Focus on ENNS over ANNS for Acceleration: Unlike prior ANNS accelerators (e.g., ANNA [40] for PQ, NDSearch [95] for graph-based ANNS), IKS specifically targets ENNS. The authors argue that ANNS accelerators are highly task-specific and dataset-dependent, while ENNS offers universal high quality and simpler algorithms amenable to more general acceleration. Their empirical findings confirm that ENNS often leads to Pareto-superior configurations for RAG requiring high accuracy.
CXL Type 2 Device for Shared Address Space: Instead of DIMM-based NMP (e.g., AxDIMM [33]), which often struggle with shared address space and capacity limitations, IKS is a Type-2 CXL device. This enables a cache-coherent shared address space between the host CPU and NMAs, eliminating DMA overheads and simplifying data management. It also scales independently in memory capacity.
Novel Cache-Coherent Interface for Offload: IKS designs a unique CPU-accelerator interface atop CXL.cache. This interface uses memory-mapped context buffers and a coherent doorbell register for low-overhead offloading and notification (leveraging umwait()), avoiding expensive interrupts or polling mechanisms common in PCIe-based offloads.
Scale-Out Near-Memory Acceleration Architecture: IKS distributes NMA logic across multiple low-profile chips, each adjacent to an LPDDR5X package. This scale-out design, driven by physical manufacturing constraints (reticle limits, shoreline for PHYs), allows for high aggregate bandwidth, improved yield, and better thermal management compared to monolithic large accelerators.
Cost-Effective and Power-Efficient Memory: IKS utilizes LPDDR5X DRAM instead of HBM (used in GPUs) or DDR (used in some CXL NMP). LPDDR5X offers higher bandwidth than DDR5 and is more power-efficient and cost-effective than HBM, making it suitable for high-capacity vector databases.
Hardware/Software Co-Design: IKS implements a minimalist hardware architecture, relying on software to manage data mapping and final top-K aggregation. This approach simplifies the NMA design while still achieving high performance.
Memory Disaggregation: IKS is explicitly designed as a memory expander that can disaggregate its internal DRAM for other applications, preventing memory stranding – a common issue with dedicated accelerators.

4. Methodology

4.1. Principles

The core principle behind Intelligent Knowledge Store (IKS) is to directly address the memory bandwidth-bound nature of Exact Nearest Neighbor Search (ENNS) in RAG applications by moving computation near memory in a cost-effective and scalable manner. IKS leverages the Compute Express Link (CXL) Type 2 specification to create a compute-enabled memory expander. This allows the host CPU and near-memory accelerators (NMAs) to share a cache-coherent address space, enabling low-overhead offloading of vector similarity search operations.

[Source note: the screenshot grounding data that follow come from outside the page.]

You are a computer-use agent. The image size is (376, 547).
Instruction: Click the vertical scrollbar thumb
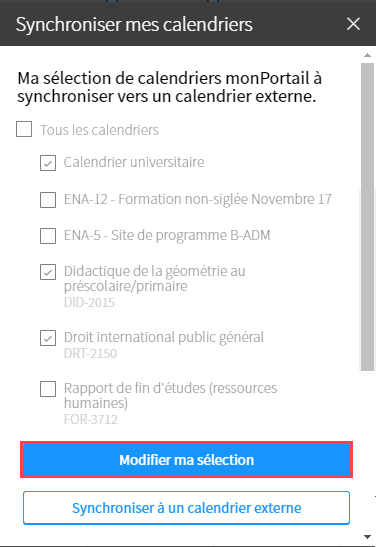(x=367, y=217)
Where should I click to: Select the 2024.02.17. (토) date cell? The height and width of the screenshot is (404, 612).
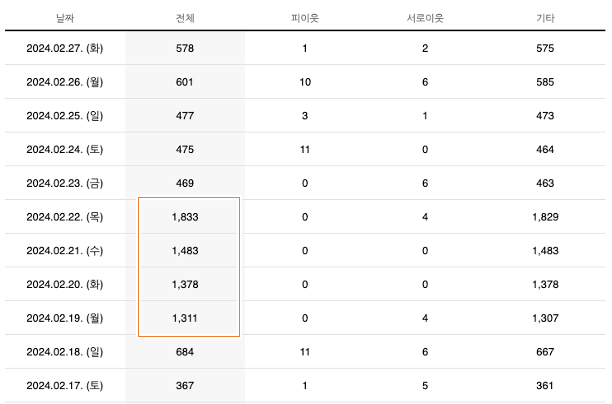tap(65, 386)
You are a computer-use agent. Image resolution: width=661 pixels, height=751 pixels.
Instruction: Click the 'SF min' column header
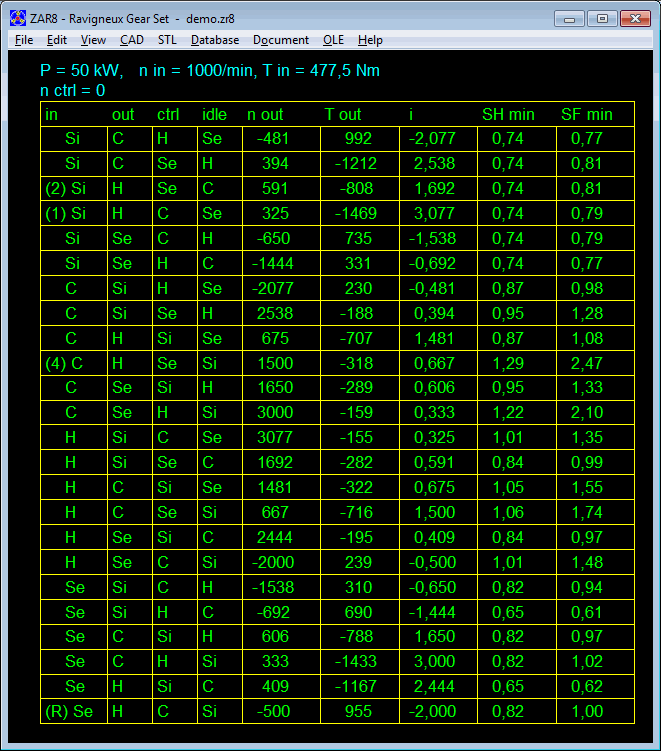coord(586,114)
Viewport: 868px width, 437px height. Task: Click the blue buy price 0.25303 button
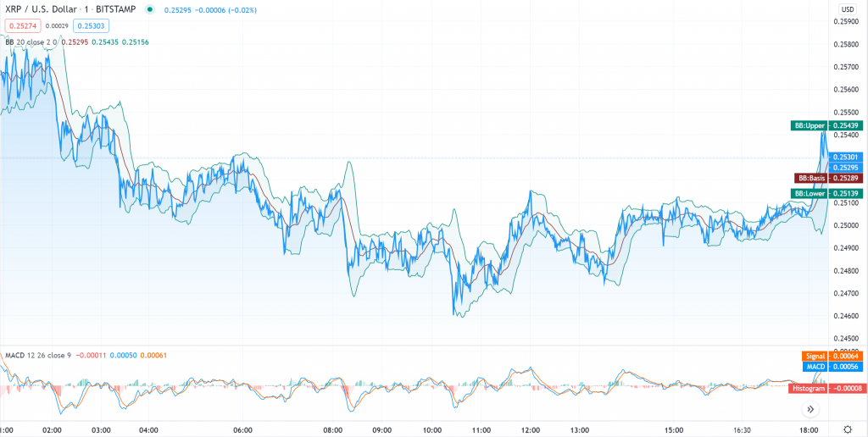pyautogui.click(x=97, y=26)
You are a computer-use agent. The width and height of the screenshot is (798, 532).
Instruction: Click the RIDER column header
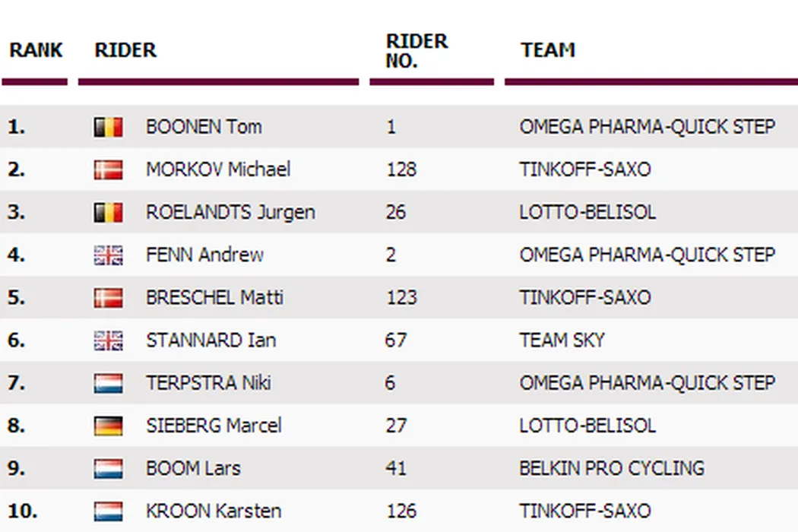[125, 51]
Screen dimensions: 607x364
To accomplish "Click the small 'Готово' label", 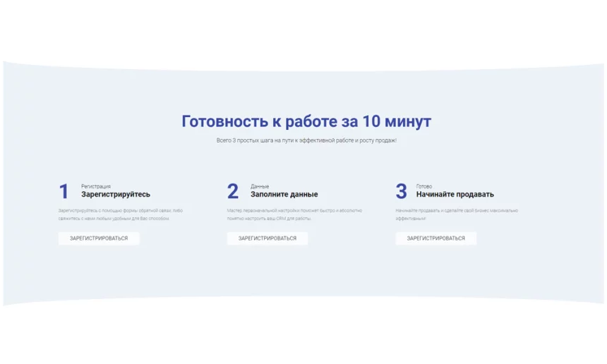I will 424,186.
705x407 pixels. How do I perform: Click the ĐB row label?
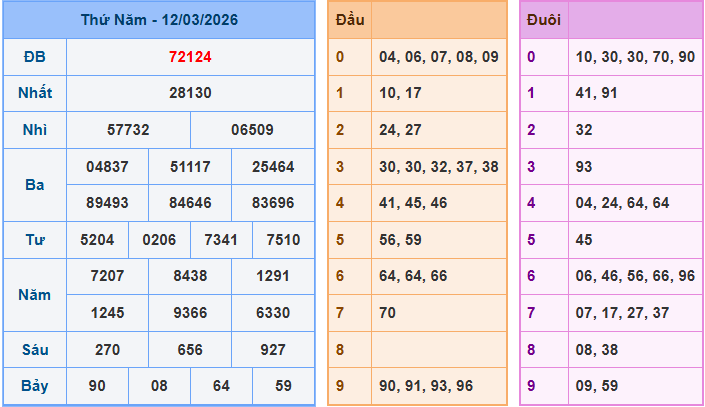point(34,56)
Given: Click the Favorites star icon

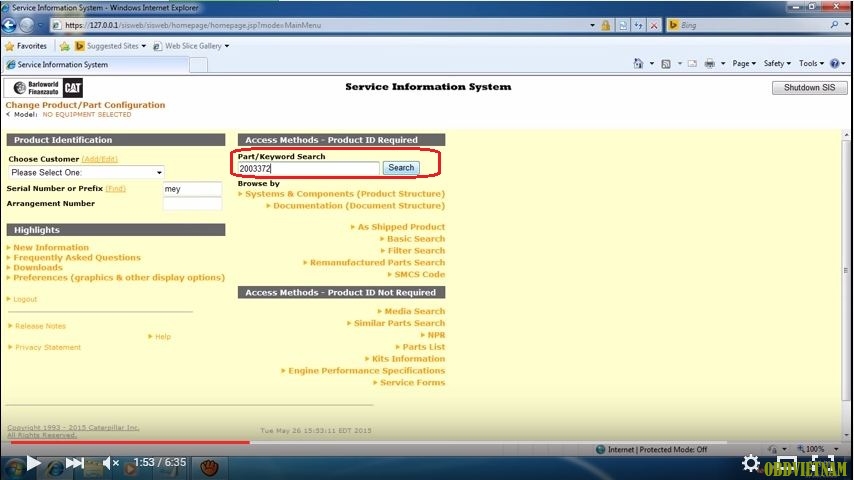Looking at the screenshot, I should pos(10,46).
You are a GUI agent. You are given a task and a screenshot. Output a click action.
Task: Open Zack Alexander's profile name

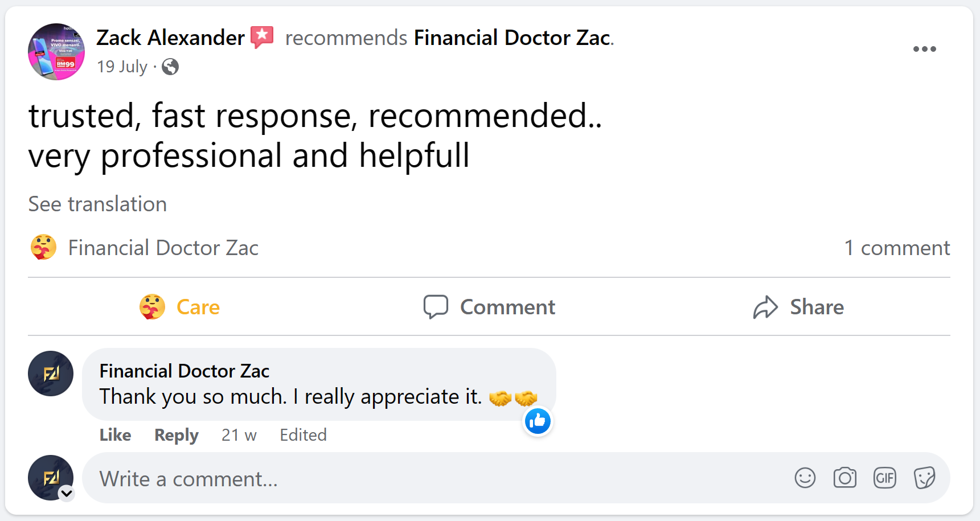(x=170, y=38)
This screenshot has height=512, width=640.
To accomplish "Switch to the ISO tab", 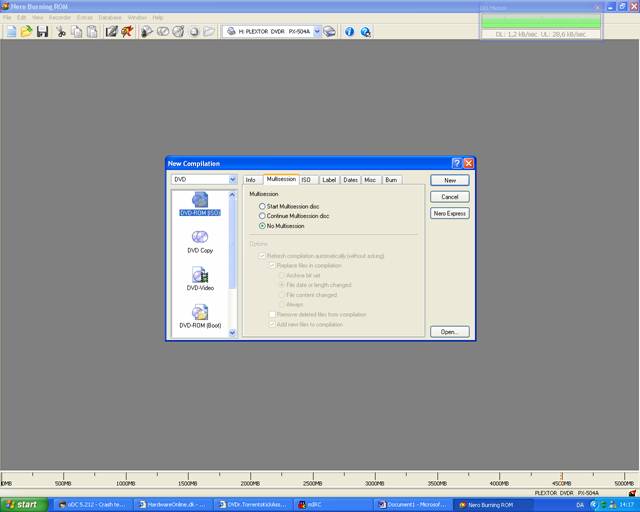I will click(306, 180).
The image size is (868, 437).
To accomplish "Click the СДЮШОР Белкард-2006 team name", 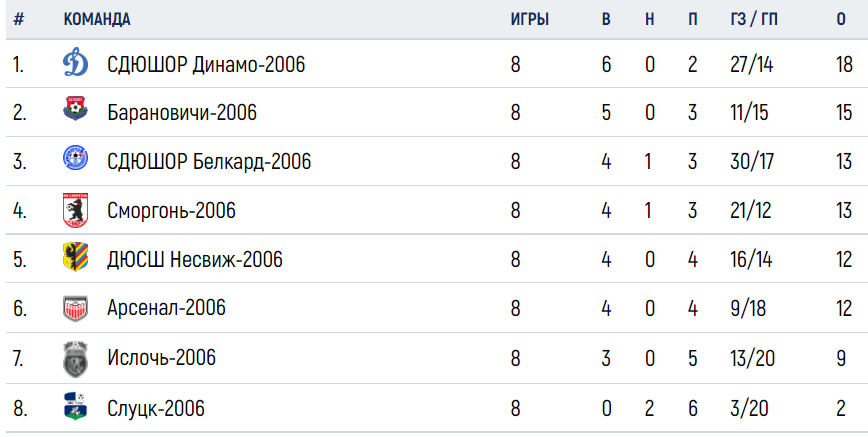I will pyautogui.click(x=209, y=162).
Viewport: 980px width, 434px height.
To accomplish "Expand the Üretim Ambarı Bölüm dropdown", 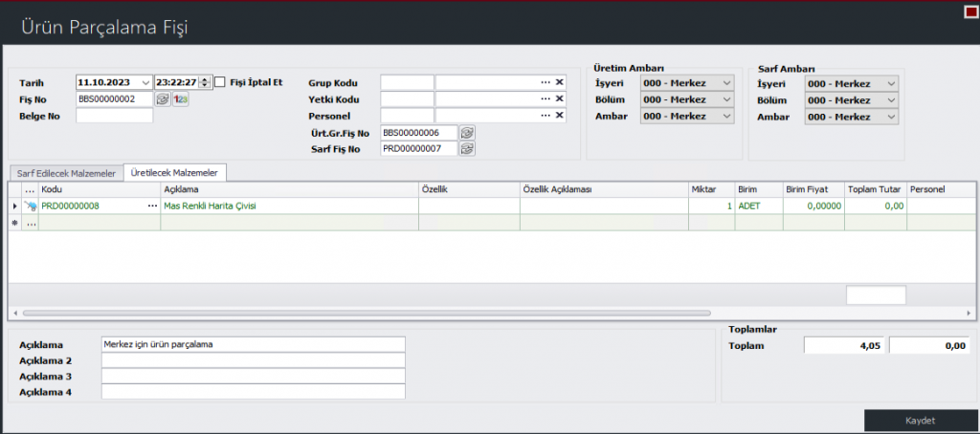I will [726, 99].
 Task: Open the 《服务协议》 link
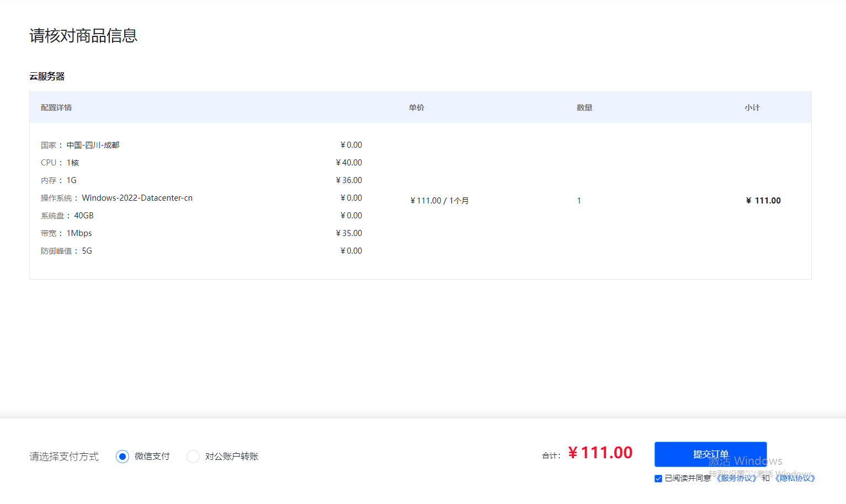736,478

The theoretical basis and intuition are rooted in observing that ENNS operations have no data reuse for pairwise similarity calculations, consist of simple vector-vector dot-products with top-K logic, exhibit regular memory access patterns, and are highly parallelizable. These characteristics make ENNS ideal for near-memory acceleration because:

Cache Inefficiency: Deep cache hierarchies are not beneficial for ENNS due to the lack of data reuse, and can even introduce overheads.
Low Overhead Coherency: Limited data reuse with large datasets simplifies software-managed cache coherency between the host CPU and NMAs.
Predictable Access: Regular memory access patterns enable coarse-grain virtual-to-physical address translation on NMAs.
Distributed Parallelism: ENNS can be efficiently offloaded to a distributed array of NMAs, each processing a shard of the corpus data in parallel, with a simple top-K aggregation step at the end.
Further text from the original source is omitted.